■ GIVEN PROBLEM ■
Reproduce word for word the passage of the Debezium article below that lies between "September 23, 2020" and "of your data.", inclusive.

■ READING TEXT ■
#####
Version Control: analysing data changes with Debezium and Kafka streams

September 23, 2020 Claranet Limited

Mike Fowler
PRINCIPAL DATA ENGINEER
CLARANET

In this technical article Mike Fowler, Principal Data Engineer at Claranet, discusses streaming analytics and ways to manage new versions and replicas of your data.


Change Data Capture (CDC) is an excellent way to introduce streaming analytics into your existing database, and using Debezium enables you to send your change data through Apache Kafka®. Although most CDC systems give you two versions of a record, as it was before and as it is after the change, it can be difficult to work with if you’re maintaining a replica somewhere else. The Debezium MongoDB CDC Connector gives you just the record-by-record changes that allow you to do exactly what you desire, especially if the change delta itself is of analytical value. This blog post looks at how to combine Kafka Streams and tables to maintain a replica within Kafka and how to tailor the output record of a stream.

Imagine you have an application that collects prices for items that you have added to a wishlist. You set a target price that you’re willing to pay and add links to a couple of different stores that carry the item. You then store each item as a document in a MongoDB collection, such as this:

{
   "item": "Software Engineering at Google",
   "target_prize": 20,
   "store": "amazon.co.uk",
   "price": 31.99,
   "last_check": "2020-05-24T16:05:43Z",
   "url": "https://www.amazon.co.uk/dp/1492082791/"
}
The application can check if a new price surpasses the target price, but you now realise that you haven’t kept track of the changes over time. Fortunately, in the background, MongoDB keeps track of each and every change as part of its replication ability. You can even go as far as to consider it a continual stream of changes.
 

Change Data Capture with Debezium

Debezium is a collection of Kafka Connect connectors for different databases. As a Kafka Connect plugin, Debezium requires downloading the Debezium MongoDB CDC Connector and adding it to Connect’s plugin.path. Once the plugin is present, you can configure a connector for the MongoDB collection:

echo '{
  "name": "product-source",
  "config": {
"connector.class": "io.debezium.connector.mongodb.MongoDbConnector",
"mongodb.hosts": "MONGO_REPLICA_SET/MONGO_HOST:MONGO_PORT",
"mongodb.name": "mongocdc",
"mongodb.ssl.enabled": false,
"mongodb.user": "MONGO_USERNAME",
"mongodb.password": "MONGO_PASSWORD",
"collection.whitelist": "wishlist.product",
"key.converter": "org.apache.kafka.connect.json.JsonConverter",
"value.converter": "org.apache.kafka.connect.json.JsonConverter"
  }
}' | curl -X POST -d @- http://KAFKA_CONNECT_HOST:8083/connectors --header "Content-Type:application/json"

This configuration chooses the product collection in the wishlist database but you can also use wildcards to choose multiple collections. The connector will get to work and start sending documents to a topic it has created called mongocdc.wishlist.product. If you take a look at the new topic below, you can see the document inside Debezium’s transport envelope:

{
   "Schema":{
      "type": "struct",
      "fields": [
         {
            "type": "string",
            "optional": true,
            "name": "io.debezium.data.Json",
            "version": 1,
            "field": "after"
#####
■ DATA EXCERPT ■
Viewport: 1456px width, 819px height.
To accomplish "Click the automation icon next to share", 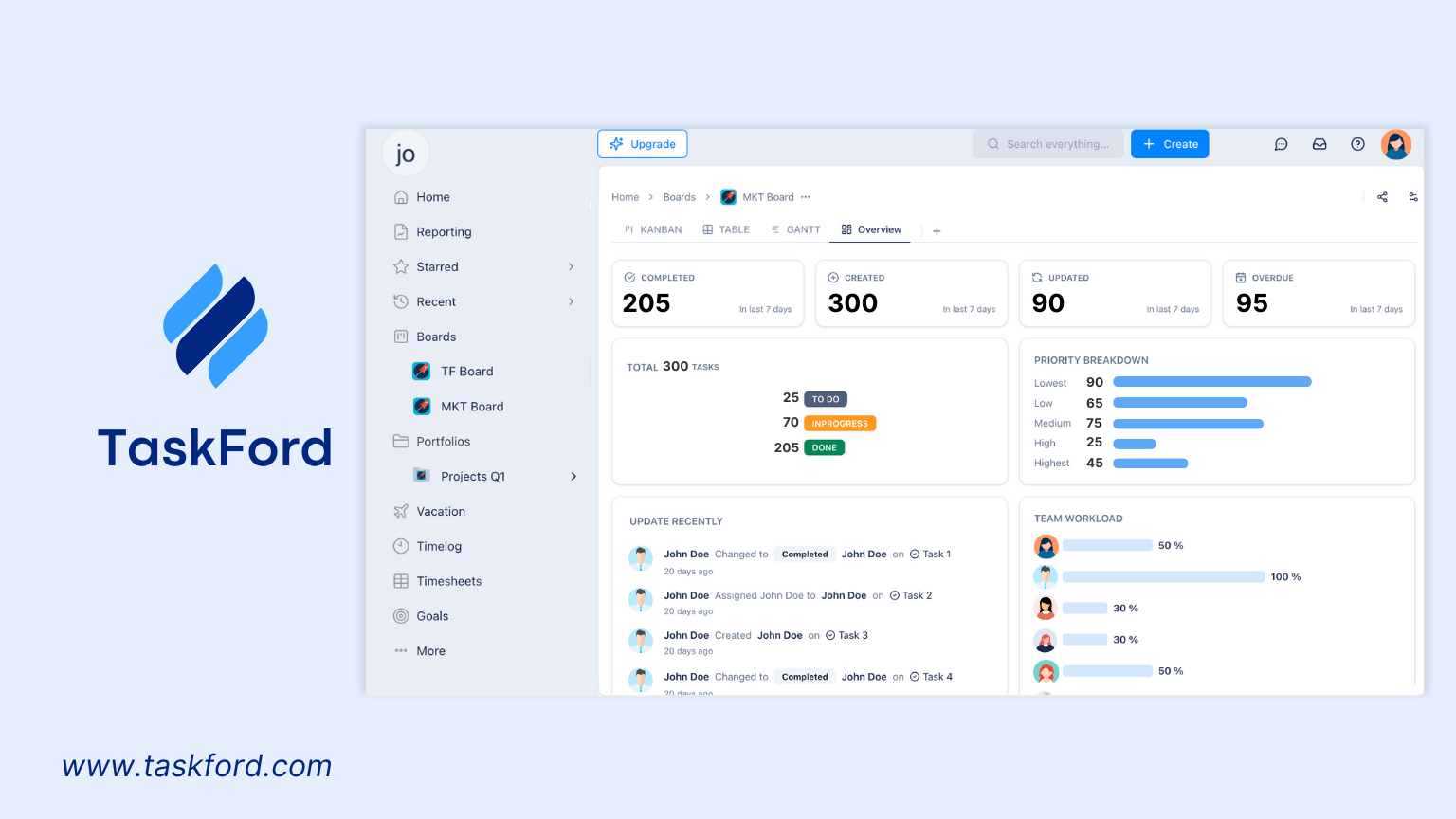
#####
■ RESULT OF THE EXERCISE ■
September 23, 2020 Claranet Limited

Mike Fowler
PRINCIPAL DATA ENGINEER
CLARANET

In this technical article Mike Fowler, Principal Data Engineer at Claranet, discusses streaming analytics and ways to manage new versions and replicas of your data.